Table 5 shows findings from the age-adjusted and multivariate-adjusted regression models for the associations between p53 protein overexpression and p53 mutations and breast cancer-specific and all-cause mortality. In the age-adjusted model, protein overexpression was not associated with breast cancer mortality, while the presence of any p53 mutation increased the hazard ratio for breast cancer-specific mortality by 1.7-fold (HR=1.7, 95%CI=1.0–2.8); p53 missense mutations increased the risk of breast cancer-specific mortality by 2-fold (HR=2.0, 95%CI=1.1–3.6) and nonsense mutations 3-fold (HR=3.0, 95%CI=1.1–8.1). Other p53 mutations had no effect. For all-cause mortality, any p53 mutation was associated with a 1.5-fold increased risk of mortality (HR=1.5, 95%CI=1.0–2.4) and missense mutations with a doubling of the risk (HR=2.0, 95%CI=1.2–3.4). Further analysis of the effect of p53 mutations on survival revealed that missense mutations in the DBD were responsible for the effect, while the effect of missense non-DBD mutations was not significant (data not shown). These strong associations, however, did not remain after adjusting for ER/PR status (HR = 1.2, 95% CI = 0.6–2.4 for breast cancer-specific mortality, and HR = 1.3, 95%CI = 0.7–2.3 for all-cause mortality).
Table 5
Table 5
Univariate and multivariate hazard ratios (HR) and 95% confidence intervals (CI) for beast-cancer specific and all-cause mortality in relation to p53 protein overexpression and p53 mutations (missense, nonsense, silent, frameshift/in frame),among LIBCSP (more ...)

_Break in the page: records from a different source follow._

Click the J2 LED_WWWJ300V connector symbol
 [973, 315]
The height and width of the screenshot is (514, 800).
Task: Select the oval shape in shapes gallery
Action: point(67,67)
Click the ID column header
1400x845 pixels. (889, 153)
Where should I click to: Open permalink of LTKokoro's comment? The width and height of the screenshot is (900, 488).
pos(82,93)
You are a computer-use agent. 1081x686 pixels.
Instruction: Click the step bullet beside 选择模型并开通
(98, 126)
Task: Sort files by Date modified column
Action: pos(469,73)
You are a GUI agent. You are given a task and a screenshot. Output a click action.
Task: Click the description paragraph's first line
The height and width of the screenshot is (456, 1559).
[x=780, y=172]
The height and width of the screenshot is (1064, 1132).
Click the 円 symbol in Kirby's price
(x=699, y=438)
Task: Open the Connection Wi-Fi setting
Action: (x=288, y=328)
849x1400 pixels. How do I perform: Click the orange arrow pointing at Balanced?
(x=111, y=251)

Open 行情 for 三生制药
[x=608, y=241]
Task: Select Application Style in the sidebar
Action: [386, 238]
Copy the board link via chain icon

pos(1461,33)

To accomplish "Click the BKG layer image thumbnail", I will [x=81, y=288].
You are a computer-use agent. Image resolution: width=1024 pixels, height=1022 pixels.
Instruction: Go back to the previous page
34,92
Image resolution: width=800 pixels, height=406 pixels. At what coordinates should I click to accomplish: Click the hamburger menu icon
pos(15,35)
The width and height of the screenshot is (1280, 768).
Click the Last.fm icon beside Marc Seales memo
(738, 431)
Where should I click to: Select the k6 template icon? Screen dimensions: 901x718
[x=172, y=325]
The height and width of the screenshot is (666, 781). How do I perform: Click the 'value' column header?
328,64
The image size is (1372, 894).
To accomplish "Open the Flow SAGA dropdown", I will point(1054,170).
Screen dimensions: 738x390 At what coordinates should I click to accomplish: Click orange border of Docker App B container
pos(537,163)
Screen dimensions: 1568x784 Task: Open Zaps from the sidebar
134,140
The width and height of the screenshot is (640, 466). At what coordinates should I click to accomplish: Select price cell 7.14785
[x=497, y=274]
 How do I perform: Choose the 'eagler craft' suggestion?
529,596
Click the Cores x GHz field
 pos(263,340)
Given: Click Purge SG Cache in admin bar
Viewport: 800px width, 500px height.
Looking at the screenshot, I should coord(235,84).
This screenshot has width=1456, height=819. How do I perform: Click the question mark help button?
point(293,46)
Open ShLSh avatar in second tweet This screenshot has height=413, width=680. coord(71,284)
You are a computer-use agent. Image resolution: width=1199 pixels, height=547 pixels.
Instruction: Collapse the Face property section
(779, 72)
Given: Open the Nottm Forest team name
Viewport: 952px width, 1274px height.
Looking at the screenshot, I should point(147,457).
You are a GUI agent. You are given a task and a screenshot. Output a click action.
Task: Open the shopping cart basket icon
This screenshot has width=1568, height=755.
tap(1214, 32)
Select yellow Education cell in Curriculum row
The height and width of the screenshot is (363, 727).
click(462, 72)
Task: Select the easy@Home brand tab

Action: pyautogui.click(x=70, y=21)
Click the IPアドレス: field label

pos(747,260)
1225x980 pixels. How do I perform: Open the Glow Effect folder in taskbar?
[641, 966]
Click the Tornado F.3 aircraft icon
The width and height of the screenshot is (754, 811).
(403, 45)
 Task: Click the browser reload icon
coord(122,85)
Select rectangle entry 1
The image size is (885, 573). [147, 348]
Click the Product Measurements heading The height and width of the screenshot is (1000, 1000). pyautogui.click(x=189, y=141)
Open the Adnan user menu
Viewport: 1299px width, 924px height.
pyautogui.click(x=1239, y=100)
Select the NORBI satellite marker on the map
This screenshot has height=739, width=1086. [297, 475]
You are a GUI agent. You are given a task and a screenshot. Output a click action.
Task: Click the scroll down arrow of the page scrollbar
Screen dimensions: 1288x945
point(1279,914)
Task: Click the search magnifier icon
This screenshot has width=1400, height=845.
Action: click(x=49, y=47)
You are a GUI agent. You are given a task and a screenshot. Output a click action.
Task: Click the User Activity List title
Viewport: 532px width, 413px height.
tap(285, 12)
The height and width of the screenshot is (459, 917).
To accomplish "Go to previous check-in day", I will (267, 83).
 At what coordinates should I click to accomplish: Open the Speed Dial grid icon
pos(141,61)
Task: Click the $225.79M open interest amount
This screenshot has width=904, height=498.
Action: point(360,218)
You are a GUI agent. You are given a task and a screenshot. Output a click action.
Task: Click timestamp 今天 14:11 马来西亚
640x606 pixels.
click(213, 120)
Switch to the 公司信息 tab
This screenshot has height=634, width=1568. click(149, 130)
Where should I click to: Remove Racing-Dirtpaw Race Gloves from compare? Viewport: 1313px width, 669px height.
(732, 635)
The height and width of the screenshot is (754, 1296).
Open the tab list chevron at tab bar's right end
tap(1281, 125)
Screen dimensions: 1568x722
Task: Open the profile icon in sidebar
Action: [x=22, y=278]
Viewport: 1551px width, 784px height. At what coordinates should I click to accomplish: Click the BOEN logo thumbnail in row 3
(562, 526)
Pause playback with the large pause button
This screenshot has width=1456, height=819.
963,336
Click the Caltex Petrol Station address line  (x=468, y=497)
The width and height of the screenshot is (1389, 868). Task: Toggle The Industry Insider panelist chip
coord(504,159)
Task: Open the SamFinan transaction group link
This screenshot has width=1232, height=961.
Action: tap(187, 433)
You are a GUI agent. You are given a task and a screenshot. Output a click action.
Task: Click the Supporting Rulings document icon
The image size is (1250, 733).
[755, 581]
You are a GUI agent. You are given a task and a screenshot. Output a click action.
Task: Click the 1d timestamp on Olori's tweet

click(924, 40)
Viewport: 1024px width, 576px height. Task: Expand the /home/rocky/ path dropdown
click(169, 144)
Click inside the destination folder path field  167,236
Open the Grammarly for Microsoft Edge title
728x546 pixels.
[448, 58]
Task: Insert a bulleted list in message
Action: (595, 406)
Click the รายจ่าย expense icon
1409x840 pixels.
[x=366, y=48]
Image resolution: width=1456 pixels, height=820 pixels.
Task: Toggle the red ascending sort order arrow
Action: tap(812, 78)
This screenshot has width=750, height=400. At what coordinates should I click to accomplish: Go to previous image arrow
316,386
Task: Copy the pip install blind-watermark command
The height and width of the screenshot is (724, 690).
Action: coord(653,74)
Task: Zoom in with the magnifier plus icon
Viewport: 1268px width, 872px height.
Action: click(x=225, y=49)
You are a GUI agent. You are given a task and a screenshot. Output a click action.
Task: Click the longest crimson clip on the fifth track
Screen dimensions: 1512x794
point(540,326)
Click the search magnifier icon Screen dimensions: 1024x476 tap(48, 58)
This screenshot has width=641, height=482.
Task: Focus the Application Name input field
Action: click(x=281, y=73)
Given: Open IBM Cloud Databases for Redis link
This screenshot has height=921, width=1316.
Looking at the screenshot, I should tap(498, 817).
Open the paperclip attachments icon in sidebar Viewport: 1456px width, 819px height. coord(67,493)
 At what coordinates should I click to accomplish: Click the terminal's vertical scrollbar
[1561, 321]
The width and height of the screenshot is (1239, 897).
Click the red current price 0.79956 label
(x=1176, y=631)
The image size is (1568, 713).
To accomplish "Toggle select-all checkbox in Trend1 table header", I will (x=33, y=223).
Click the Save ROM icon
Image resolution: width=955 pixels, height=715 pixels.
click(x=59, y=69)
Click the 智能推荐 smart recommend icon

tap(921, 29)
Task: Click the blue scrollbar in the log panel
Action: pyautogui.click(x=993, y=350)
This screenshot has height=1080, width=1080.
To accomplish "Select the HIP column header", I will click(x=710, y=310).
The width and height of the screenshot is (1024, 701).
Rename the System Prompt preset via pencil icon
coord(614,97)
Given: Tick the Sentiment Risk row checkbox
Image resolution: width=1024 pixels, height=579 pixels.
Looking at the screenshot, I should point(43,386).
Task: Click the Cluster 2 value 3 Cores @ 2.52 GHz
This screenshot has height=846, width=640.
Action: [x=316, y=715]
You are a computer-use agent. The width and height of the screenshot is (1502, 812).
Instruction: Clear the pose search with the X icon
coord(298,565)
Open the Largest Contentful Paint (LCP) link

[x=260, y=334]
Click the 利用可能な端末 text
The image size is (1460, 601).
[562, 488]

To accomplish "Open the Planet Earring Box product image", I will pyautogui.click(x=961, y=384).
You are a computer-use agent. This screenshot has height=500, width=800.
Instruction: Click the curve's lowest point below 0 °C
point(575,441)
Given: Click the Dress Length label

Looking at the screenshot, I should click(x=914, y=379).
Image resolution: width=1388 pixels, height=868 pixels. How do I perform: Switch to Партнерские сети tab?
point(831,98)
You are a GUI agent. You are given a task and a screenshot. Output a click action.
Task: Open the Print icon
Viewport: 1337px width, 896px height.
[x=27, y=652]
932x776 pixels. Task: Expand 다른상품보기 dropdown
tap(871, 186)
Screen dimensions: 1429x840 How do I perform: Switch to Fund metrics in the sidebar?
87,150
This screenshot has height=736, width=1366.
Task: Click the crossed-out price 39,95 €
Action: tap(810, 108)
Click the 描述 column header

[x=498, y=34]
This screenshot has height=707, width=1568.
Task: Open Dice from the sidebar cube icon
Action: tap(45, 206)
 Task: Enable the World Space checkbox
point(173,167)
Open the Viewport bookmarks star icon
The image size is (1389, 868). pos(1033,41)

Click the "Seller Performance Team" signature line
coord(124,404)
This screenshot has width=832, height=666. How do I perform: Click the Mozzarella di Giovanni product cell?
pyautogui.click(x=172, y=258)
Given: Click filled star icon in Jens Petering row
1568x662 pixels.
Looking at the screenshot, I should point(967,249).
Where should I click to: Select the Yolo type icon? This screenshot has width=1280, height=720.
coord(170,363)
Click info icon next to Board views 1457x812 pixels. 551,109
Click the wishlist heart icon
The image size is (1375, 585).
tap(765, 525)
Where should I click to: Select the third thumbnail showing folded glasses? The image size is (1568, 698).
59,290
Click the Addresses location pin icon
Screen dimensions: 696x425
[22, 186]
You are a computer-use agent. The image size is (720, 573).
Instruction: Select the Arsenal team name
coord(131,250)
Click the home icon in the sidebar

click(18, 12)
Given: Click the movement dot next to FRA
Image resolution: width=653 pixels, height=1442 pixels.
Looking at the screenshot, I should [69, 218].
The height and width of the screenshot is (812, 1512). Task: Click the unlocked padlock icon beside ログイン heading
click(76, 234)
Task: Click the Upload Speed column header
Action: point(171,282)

When stratifying by ER/PR status (data not shown), nonsense mutations were positively, but not statistically significantly, associated with breast cancer-specific and all-cause mortality (HR = 2.0, 95%CI 0.7–13.3; and HR = 2.2, 95%CI=0.5–9.2) among women with ER+/PR+ tumors only. There was no association between nonsense mutation and mortality among women with ER-/PR- tumors (HR=1.0, 95% CI=0.2–3.4 and HR=0.6, 95% CI=0.2–2.7, respectively). There were no associations with the other mutation types after stratifying by ER/PR status, but these results are limited by the small numbers of subjects in some strata.
In the present study, we observed a significant association between the presence of overexpression of p53 protein assessed by immunohistochemistry and p53 mutations, particularly missense mutations. However, in multivariate analysis, adjusting for age, ER/PR status, tumor stage and type of mutation, we failed to demonstrate a role for either mutations in p53 or protein overexpression in breast-cancer specific or all-cause mortality.
When compared with the IARC database, we observed a lower proportion of missense mutations (53.0% vs. 73.3%) and higher frequency of silent and frameshift/in frame mutations (19.2% vs. 4.7%; 17.2% vs. 10.5% for our study and the IARC database, respectively). For mutational screening, we selected a method based on the use of Surveyor nuclease previously shown to have a high sensitivity comparable with the ABI3100 capillary sequencer [17]. The method has been successfully used in various applications, including detection of heteroplasmic mitochondrial DNA mutations [21], detection of mutations in the hCDC4 gene in patients with acute myeloid leukemia [22] and p53 mutations in exons 5–8 in patients with hematological malignancies [23]. Due to the decreasing costs of sequencing, future studies will not be required to utilize this prescreening method because it is no longer cost effective.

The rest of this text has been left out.